Consonants can also be described in terms of their spectral properties. These sounds are produced with a complete or narrow constriction in the vocal tract, essentially creating a vocal tract with two sections:
one behind and the other in front of the constriction. The length of the section in front of the constriction is one of the primary determinants of the spectra of these sounds. The longer this section (i.e. the farther back the constriction), the lower the frequency at which a concentration of energy occurs. For example, consonants like k and g, which are produced at the back of the mouth, are typically characterized by a concentration of energy between approximately 1,500 and 2,500 Hz, whereas more anterior consonants like t and d typically have a concentration of energy above 3,000 Hz.
Similarly, the sibilants [ʃ,_] produced in the middle of the mouth have major energy around 2,500 to 3,500 Hz, whereas the more anterior ones [s, z] have major energy well above 4,000 to 5,000 Hz. However, in the case of consonants with a constriction toward the very
front of the vocal tract, the extremely short section in front of the constriction does not result in clearly defined spectra.
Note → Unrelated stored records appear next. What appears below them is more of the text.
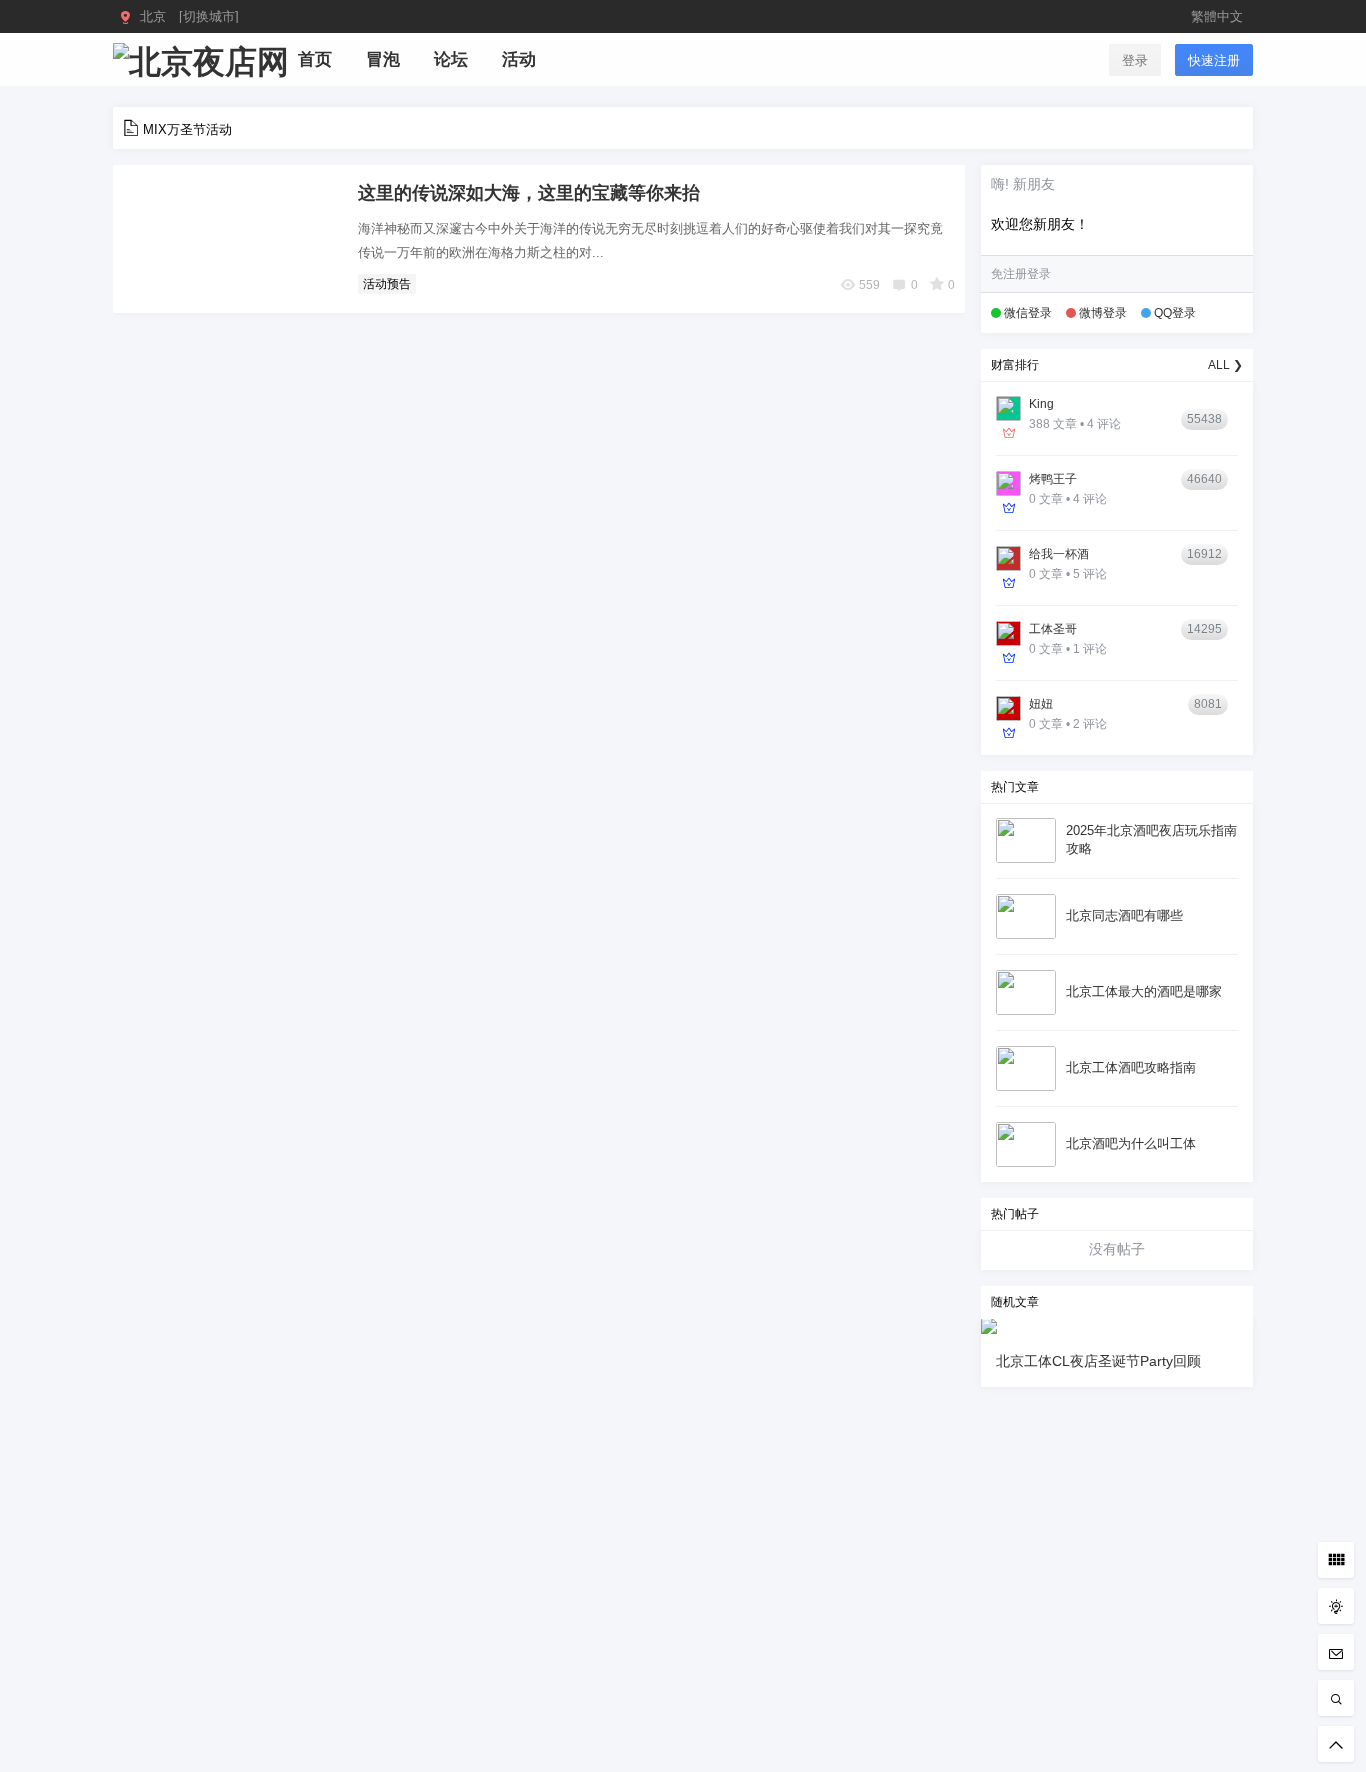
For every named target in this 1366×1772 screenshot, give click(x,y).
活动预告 (387, 284)
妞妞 (1041, 704)
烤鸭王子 (1053, 479)
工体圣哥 (1053, 629)
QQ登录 (1175, 313)
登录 (1135, 60)
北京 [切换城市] (189, 16)
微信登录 (1028, 313)
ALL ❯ (1225, 365)
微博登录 (1103, 313)
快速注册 (1214, 60)
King (1041, 404)
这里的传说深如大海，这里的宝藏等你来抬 (529, 193)
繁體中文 (1217, 16)
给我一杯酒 (1059, 554)
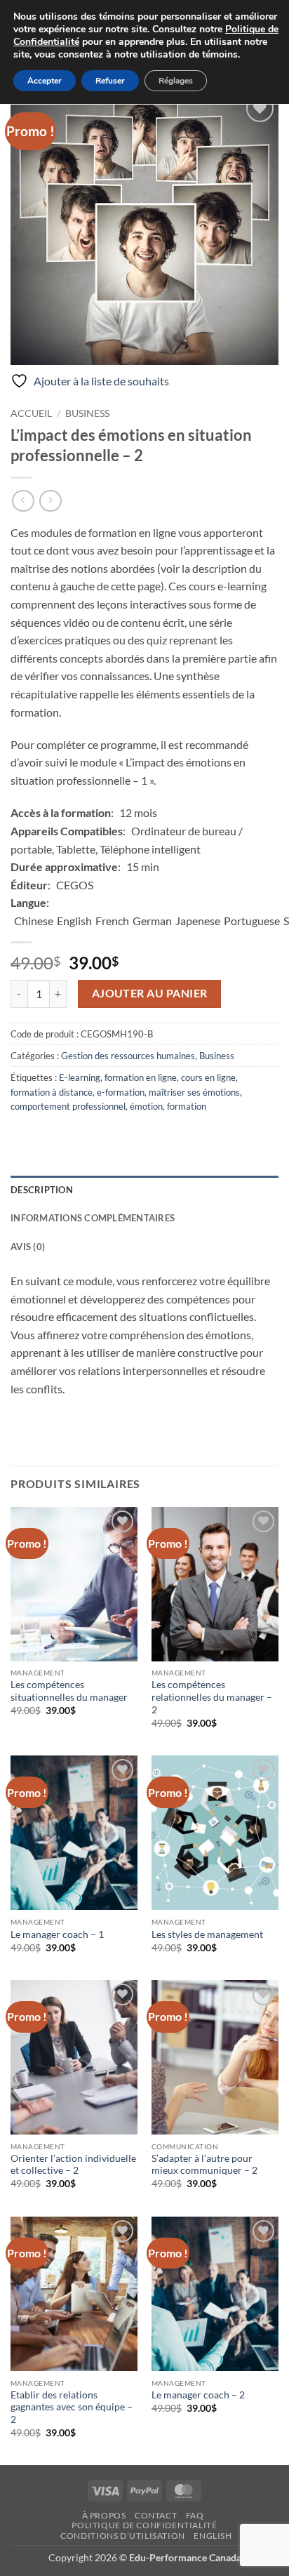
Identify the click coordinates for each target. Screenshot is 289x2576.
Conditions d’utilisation (122, 2535)
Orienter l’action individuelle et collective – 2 (73, 2165)
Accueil (31, 413)
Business (87, 413)
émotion (146, 1106)
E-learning (79, 1077)
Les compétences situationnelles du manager (69, 1691)
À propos (104, 2515)
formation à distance (52, 1092)
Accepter (44, 80)
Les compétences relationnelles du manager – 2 (212, 1697)
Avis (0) (28, 1246)
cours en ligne (208, 1077)
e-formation (120, 1092)
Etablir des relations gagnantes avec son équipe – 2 (72, 2407)
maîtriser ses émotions (194, 1092)
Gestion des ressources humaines (128, 1055)
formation (186, 1106)
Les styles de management (207, 1934)
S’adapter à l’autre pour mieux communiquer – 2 (204, 2165)
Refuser (110, 80)
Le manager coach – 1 (57, 1934)
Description (42, 1189)
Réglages (176, 80)
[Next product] (23, 501)
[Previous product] (50, 501)
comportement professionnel (68, 1106)
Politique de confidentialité (144, 2525)
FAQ (195, 2515)
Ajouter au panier (150, 993)
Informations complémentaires (93, 1217)
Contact (156, 2515)
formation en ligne (141, 1077)
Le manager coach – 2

As a result, bilabial [b, p] and labiodental [f, v] consonants are described as having diffuse spectra, without any clear concentration of energy.
From a linguistic point of view, a detailed description of speech sounds in terms of their frequency, in addition to amplitude and duration, can elucidate the factors that shape sound categories and determine phonological processes both within and across languages. In addition, acoustic phonetic analysis may serve to quantify atypical speech patterns produced by nonnative speakers or speakers with specific speech disorders.